[To do] Every record below is to be retyped exactly.

[Records supplied]
◇ ◇ ◇ ◇ ◇ ◇ ◇
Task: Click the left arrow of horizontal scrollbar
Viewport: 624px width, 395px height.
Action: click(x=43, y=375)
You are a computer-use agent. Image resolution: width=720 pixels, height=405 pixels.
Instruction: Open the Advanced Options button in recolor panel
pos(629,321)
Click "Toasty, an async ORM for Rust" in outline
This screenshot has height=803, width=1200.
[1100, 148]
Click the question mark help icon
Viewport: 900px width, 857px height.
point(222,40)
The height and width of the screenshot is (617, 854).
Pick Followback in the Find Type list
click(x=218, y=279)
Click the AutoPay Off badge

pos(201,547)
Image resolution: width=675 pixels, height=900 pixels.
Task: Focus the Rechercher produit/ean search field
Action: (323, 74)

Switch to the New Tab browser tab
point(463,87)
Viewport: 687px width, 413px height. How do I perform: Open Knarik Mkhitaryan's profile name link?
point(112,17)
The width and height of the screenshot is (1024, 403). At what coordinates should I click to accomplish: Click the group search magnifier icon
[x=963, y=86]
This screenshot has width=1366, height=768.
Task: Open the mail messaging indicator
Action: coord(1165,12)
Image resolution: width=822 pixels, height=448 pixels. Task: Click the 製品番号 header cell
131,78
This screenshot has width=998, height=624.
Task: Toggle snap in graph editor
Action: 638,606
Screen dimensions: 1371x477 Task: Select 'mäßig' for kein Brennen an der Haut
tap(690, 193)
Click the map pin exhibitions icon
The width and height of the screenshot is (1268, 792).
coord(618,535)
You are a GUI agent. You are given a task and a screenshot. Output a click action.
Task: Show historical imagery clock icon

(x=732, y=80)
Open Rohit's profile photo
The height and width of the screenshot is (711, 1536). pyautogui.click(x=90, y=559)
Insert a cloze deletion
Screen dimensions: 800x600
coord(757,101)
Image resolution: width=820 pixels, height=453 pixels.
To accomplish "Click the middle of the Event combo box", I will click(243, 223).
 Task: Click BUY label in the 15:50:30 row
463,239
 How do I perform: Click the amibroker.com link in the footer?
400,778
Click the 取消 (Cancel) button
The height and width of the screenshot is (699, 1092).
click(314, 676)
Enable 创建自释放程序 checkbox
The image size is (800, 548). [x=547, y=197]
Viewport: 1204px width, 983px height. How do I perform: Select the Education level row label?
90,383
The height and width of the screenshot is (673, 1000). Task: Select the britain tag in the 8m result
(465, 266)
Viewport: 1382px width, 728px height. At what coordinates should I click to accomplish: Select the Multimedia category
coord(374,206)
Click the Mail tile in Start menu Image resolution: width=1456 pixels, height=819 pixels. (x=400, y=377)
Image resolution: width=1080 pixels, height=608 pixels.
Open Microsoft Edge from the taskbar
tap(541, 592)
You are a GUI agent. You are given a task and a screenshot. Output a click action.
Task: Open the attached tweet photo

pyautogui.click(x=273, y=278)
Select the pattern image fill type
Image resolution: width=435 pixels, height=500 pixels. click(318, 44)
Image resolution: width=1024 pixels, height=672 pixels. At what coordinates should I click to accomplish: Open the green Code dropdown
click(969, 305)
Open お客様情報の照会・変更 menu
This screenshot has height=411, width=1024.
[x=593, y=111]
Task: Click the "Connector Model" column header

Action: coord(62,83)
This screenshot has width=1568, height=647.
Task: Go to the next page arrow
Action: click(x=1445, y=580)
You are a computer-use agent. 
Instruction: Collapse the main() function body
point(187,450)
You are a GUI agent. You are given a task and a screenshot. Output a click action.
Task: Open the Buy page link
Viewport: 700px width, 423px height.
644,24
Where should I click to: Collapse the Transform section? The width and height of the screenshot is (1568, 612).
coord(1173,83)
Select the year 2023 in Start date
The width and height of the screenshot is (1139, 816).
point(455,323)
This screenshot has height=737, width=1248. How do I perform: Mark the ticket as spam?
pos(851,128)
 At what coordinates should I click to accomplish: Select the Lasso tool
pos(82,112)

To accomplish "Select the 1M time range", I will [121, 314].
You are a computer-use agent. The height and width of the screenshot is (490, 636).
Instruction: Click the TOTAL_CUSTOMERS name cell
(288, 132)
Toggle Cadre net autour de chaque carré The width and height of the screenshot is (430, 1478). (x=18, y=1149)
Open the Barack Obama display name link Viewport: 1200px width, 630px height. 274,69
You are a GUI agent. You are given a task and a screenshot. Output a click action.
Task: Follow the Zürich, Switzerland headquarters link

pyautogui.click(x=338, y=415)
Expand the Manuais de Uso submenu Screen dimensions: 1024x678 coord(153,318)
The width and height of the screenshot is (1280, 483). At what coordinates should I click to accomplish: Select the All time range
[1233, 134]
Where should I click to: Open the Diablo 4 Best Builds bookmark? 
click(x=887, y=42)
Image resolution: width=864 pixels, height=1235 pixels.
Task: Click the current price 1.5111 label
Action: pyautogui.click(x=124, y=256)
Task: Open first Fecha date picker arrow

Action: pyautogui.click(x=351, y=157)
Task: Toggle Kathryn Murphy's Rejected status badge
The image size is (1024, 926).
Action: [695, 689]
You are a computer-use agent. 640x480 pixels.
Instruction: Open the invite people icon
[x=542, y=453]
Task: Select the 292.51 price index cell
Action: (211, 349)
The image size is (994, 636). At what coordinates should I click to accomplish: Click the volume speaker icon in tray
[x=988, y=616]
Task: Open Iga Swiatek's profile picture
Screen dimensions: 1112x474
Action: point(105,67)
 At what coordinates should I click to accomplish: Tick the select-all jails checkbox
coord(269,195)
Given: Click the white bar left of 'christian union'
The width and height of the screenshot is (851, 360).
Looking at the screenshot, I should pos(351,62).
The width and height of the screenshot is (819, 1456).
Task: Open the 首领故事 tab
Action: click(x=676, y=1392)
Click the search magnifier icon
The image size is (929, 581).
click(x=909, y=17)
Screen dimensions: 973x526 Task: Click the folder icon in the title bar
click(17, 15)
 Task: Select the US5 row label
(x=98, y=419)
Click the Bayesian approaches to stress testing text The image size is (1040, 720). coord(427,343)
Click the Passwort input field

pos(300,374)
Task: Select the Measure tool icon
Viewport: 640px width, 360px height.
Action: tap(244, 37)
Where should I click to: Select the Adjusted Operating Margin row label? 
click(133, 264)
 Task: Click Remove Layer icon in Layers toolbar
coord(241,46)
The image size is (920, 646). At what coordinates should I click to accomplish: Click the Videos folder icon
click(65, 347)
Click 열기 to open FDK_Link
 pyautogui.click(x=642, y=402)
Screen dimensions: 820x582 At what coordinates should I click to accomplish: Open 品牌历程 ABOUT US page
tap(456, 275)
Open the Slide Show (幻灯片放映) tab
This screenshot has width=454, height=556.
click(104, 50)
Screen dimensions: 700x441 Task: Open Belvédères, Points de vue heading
◇ ◇ ◇ ◇ ◇ ◇ ◇
[Exercise solution]
Task: Click the left arrow of horizontal scrollbar
Viewport: 624px width, 395px height.
Action: click(x=43, y=375)
You are a computer-use agent. Image resolution: width=720 pixels, height=405 pixels.
Instruction: Open the Advanced Options button in recolor panel
pos(629,321)
Click "Toasty, an async ORM for Rust" in outline
This screenshot has height=803, width=1200.
[1100, 148]
Click the question mark help icon
Viewport: 900px width, 857px height.
point(222,40)
The height and width of the screenshot is (617, 854).
Pick Followback in the Find Type list
click(x=218, y=279)
Click the AutoPay Off badge

pos(201,547)
Image resolution: width=675 pixels, height=900 pixels.
Task: Focus the Rechercher produit/ean search field
Action: (323, 74)

Switch to the New Tab browser tab
point(463,87)
Viewport: 687px width, 413px height. How do I perform: Open Knarik Mkhitaryan's profile name link?
point(112,17)
The width and height of the screenshot is (1024, 403). At what coordinates should I click to accomplish: Click the group search magnifier icon
[x=963, y=86]
This screenshot has width=1366, height=768.
Task: Open the mail messaging indicator
Action: coord(1165,12)
Image resolution: width=822 pixels, height=448 pixels. Task: Click the 製品番号 header cell
131,78
This screenshot has width=998, height=624.
Task: Toggle snap in graph editor
Action: 638,606
Screen dimensions: 1371x477 Task: Select 'mäßig' for kein Brennen an der Haut
tap(690, 193)
Click the map pin exhibitions icon
The width and height of the screenshot is (1268, 792).
coord(618,535)
You are a GUI agent. You are given a task and a screenshot. Output a click action.
Task: Show historical imagery clock icon

(x=732, y=80)
Open Rohit's profile photo
The height and width of the screenshot is (711, 1536). pyautogui.click(x=90, y=559)
Insert a cloze deletion
Screen dimensions: 800x600
coord(757,101)
Image resolution: width=820 pixels, height=453 pixels.
To accomplish "Click the middle of the Event combo box", I will click(243, 223).
 Task: Click BUY label in the 15:50:30 row
463,239
 How do I perform: Click the amibroker.com link in the footer?
400,778
Click the 取消 (Cancel) button
The height and width of the screenshot is (699, 1092).
click(314, 676)
Enable 创建自释放程序 checkbox
The image size is (800, 548). [x=547, y=197]
Viewport: 1204px width, 983px height. How do I perform: Select the Education level row label?
90,383
The height and width of the screenshot is (673, 1000). Task: Select the britain tag in the 8m result
(465, 266)
Viewport: 1382px width, 728px height. At what coordinates should I click to accomplish: Select the Multimedia category
coord(374,206)
Click the Mail tile in Start menu Image resolution: width=1456 pixels, height=819 pixels. (x=400, y=377)
Image resolution: width=1080 pixels, height=608 pixels.
Open Microsoft Edge from the taskbar
tap(541, 592)
You are a GUI agent. You are given a task and a screenshot. Output a click action.
Task: Open the attached tweet photo

pyautogui.click(x=273, y=278)
Select the pattern image fill type
Image resolution: width=435 pixels, height=500 pixels. click(318, 44)
Image resolution: width=1024 pixels, height=672 pixels. At what coordinates should I click to accomplish: Open the green Code dropdown
click(969, 305)
Open お客様情報の照会・変更 menu
This screenshot has height=411, width=1024.
[x=593, y=111]
Task: Click the "Connector Model" column header

Action: coord(62,83)
This screenshot has width=1568, height=647.
Task: Go to the next page arrow
Action: click(x=1445, y=580)
You are a computer-use agent. 
Instruction: Collapse the main() function body
point(187,450)
You are a GUI agent. You are given a task and a screenshot. Output a click action.
Task: Open the Buy page link
Viewport: 700px width, 423px height.
644,24
Where should I click to: Collapse the Transform section? The width and height of the screenshot is (1568, 612).
coord(1173,83)
Select the year 2023 in Start date
The width and height of the screenshot is (1139, 816).
point(455,323)
This screenshot has height=737, width=1248. How do I perform: Mark the ticket as spam?
pos(851,128)
 At what coordinates should I click to accomplish: Select the Lasso tool
pos(82,112)

To accomplish "Select the 1M time range", I will [121, 314].
You are a computer-use agent. The height and width of the screenshot is (490, 636).
Instruction: Click the TOTAL_CUSTOMERS name cell
(288, 132)
Toggle Cadre net autour de chaque carré The width and height of the screenshot is (430, 1478). (x=18, y=1149)
Open the Barack Obama display name link Viewport: 1200px width, 630px height. 274,69
You are a GUI agent. You are given a task and a screenshot. Output a click action.
Task: Follow the Zürich, Switzerland headquarters link

pyautogui.click(x=338, y=415)
Expand the Manuais de Uso submenu Screen dimensions: 1024x678 coord(153,318)
The width and height of the screenshot is (1280, 483). At what coordinates should I click to accomplish: Select the All time range
[1233, 134]
Where should I click to: Open the Diablo 4 Best Builds bookmark? 
click(x=887, y=42)
Image resolution: width=864 pixels, height=1235 pixels.
Task: Click the current price 1.5111 label
Action: pyautogui.click(x=124, y=256)
Task: Open first Fecha date picker arrow

Action: pyautogui.click(x=351, y=157)
Task: Toggle Kathryn Murphy's Rejected status badge
The image size is (1024, 926).
Action: [695, 689]
You are a computer-use agent. 640x480 pixels.
Instruction: Open the invite people icon
[x=542, y=453]
Task: Select the 292.51 price index cell
Action: (211, 349)
The image size is (994, 636). At what coordinates should I click to accomplish: Click the volume speaker icon in tray
[x=988, y=616]
Task: Open Iga Swiatek's profile picture
Screen dimensions: 1112x474
Action: point(105,67)
 At what coordinates should I click to accomplish: Tick the select-all jails checkbox
coord(269,195)
Given: Click the white bar left of 'christian union'
The width and height of the screenshot is (851, 360).
Looking at the screenshot, I should pos(351,62).
The width and height of the screenshot is (819, 1456).
Task: Open the 首领故事 tab
Action: click(x=676, y=1392)
Click the search magnifier icon
The image size is (929, 581).
click(x=909, y=17)
Screen dimensions: 973x526 Task: Click the folder icon in the title bar
click(17, 15)
 Task: Select the US5 row label
(x=98, y=419)
Click the Bayesian approaches to stress testing text The image size is (1040, 720). coord(427,343)
Click the Passwort input field

pos(300,374)
Task: Select the Measure tool icon
Viewport: 640px width, 360px height.
Action: tap(244, 37)
Where should I click to: Select the Adjusted Operating Margin row label? 
click(133, 264)
 Task: Click Remove Layer icon in Layers toolbar
coord(241,46)
The image size is (920, 646). At what coordinates should I click to accomplish: Click the Videos folder icon
click(65, 347)
Click 열기 to open FDK_Link
 pyautogui.click(x=642, y=402)
Screen dimensions: 820x582 At what coordinates should I click to accomplish: Open 品牌历程 ABOUT US page
tap(456, 275)
Open the Slide Show (幻灯片放映) tab
This screenshot has width=454, height=556.
click(104, 50)
Screen dimensions: 700x441 Task: Open Belvédères, Points de vue heading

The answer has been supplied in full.